- _INSTRUCTIONS TO FOLLOW_: Look in the material below for the line holding "Task: Create a new front suspension asset". Set it down exactly, with each later line up to and including the line holding "Task: Click the 8 – 16 bus stops swatch".

Segment Open

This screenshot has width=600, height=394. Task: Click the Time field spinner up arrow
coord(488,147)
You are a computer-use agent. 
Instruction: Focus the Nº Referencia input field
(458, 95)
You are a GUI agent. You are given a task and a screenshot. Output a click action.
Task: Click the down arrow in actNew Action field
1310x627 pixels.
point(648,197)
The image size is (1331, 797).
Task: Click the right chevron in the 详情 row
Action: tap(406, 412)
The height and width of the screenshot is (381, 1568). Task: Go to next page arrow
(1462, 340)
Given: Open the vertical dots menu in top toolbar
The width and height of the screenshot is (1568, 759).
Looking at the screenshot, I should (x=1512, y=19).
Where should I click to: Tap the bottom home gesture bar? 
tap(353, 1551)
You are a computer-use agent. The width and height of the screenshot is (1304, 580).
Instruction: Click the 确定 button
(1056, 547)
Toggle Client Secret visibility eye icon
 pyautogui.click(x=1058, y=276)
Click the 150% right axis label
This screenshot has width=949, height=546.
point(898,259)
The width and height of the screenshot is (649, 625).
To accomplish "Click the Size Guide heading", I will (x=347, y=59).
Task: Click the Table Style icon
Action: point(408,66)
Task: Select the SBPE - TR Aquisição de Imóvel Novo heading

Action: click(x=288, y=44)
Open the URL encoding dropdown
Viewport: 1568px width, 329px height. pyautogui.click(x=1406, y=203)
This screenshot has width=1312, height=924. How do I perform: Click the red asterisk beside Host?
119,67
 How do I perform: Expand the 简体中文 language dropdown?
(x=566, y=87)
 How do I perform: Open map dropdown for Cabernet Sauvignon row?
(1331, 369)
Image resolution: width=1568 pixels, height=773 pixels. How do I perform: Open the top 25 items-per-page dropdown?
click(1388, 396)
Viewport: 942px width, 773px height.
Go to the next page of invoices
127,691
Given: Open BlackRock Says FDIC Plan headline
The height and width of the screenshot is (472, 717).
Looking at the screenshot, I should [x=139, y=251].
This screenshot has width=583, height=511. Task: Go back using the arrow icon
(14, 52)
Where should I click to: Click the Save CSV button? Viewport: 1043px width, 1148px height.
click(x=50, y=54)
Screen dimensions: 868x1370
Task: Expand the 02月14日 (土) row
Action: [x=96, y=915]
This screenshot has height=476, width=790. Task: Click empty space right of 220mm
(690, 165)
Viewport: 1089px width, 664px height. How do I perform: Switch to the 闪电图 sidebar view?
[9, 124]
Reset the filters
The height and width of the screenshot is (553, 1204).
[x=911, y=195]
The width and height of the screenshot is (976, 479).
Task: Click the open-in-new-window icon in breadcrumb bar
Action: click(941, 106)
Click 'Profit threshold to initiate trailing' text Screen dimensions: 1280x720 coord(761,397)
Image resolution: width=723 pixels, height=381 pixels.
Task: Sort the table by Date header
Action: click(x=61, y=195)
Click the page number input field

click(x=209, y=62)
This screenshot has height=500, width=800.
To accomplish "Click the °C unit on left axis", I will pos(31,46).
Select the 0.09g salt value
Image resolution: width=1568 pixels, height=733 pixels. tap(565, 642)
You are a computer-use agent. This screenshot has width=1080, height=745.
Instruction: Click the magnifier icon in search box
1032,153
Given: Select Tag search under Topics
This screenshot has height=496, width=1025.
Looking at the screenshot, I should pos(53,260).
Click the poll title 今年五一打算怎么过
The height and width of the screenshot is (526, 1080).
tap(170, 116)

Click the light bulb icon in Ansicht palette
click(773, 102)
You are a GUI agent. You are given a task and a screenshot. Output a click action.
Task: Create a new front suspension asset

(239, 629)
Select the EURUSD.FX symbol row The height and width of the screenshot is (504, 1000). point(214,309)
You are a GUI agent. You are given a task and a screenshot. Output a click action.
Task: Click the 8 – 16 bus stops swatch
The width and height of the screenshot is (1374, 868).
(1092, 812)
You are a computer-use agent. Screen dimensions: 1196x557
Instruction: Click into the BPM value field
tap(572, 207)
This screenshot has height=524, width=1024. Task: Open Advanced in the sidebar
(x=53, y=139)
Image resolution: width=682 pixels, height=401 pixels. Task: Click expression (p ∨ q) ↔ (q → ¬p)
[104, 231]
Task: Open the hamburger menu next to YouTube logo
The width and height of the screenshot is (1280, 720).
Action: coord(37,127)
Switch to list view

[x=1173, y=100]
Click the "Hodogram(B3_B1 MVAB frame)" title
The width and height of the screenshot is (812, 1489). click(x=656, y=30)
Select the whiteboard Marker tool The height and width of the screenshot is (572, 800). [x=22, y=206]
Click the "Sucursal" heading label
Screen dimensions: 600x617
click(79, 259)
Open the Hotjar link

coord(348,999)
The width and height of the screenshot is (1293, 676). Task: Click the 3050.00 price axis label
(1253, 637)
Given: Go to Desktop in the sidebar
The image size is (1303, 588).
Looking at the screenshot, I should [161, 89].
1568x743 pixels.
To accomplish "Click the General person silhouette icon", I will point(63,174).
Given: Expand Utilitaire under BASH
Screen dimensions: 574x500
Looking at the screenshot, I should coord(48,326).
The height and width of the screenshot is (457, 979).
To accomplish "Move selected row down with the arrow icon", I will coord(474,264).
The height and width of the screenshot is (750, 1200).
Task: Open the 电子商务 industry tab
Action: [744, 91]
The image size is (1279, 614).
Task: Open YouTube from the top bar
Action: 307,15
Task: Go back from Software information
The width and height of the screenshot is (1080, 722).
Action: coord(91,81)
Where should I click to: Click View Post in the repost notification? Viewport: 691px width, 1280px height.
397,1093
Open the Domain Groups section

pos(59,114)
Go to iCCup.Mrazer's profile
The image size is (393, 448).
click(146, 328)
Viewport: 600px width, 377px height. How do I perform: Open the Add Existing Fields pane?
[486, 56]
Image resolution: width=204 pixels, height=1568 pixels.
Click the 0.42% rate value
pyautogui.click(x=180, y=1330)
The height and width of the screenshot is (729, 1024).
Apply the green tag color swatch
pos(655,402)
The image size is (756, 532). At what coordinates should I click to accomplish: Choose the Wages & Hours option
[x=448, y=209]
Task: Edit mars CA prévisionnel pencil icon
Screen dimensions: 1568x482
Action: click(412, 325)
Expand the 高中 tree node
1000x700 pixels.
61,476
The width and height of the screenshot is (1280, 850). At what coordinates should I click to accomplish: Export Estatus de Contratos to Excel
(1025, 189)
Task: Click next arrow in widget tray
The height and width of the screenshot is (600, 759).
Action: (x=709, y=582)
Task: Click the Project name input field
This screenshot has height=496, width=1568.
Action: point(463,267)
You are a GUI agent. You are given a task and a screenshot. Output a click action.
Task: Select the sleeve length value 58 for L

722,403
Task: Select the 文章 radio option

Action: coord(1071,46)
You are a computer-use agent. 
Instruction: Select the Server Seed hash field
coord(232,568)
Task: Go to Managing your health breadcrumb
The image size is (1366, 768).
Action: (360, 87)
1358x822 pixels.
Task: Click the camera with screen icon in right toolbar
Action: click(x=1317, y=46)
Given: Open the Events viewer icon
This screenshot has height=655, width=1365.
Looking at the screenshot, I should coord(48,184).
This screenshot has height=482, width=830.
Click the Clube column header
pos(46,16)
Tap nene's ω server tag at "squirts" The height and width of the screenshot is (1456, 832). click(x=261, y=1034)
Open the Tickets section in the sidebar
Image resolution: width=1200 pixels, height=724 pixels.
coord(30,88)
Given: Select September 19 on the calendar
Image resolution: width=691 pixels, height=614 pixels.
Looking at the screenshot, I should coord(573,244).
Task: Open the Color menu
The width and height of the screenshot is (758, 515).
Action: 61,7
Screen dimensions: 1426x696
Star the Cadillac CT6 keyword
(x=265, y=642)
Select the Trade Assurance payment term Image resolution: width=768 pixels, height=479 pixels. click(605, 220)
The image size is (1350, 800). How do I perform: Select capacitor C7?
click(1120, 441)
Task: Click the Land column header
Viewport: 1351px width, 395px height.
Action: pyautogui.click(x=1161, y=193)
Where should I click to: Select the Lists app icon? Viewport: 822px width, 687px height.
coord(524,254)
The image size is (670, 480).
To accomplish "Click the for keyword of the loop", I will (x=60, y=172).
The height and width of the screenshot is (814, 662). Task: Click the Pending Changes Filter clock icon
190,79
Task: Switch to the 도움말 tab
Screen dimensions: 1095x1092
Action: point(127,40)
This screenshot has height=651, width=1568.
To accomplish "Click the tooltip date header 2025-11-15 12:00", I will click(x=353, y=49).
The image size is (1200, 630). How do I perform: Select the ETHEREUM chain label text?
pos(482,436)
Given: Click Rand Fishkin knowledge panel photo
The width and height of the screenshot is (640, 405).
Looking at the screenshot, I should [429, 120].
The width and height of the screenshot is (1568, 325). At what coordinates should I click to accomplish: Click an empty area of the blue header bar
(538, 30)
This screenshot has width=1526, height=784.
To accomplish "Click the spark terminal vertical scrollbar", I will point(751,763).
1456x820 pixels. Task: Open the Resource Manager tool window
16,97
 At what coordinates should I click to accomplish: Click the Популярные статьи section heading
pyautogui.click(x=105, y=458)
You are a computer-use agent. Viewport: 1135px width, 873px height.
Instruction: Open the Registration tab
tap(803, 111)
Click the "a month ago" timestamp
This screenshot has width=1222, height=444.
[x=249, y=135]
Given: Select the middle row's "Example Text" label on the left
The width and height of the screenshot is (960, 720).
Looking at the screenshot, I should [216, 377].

Segment Closed

- _RESPONSE_:
Task: Create a new front suspension asset

(239, 629)
Select the EURUSD.FX symbol row The height and width of the screenshot is (504, 1000). point(214,309)
You are a GUI agent. You are given a task and a screenshot. Output a click action.
Task: Click the 8 – 16 bus stops swatch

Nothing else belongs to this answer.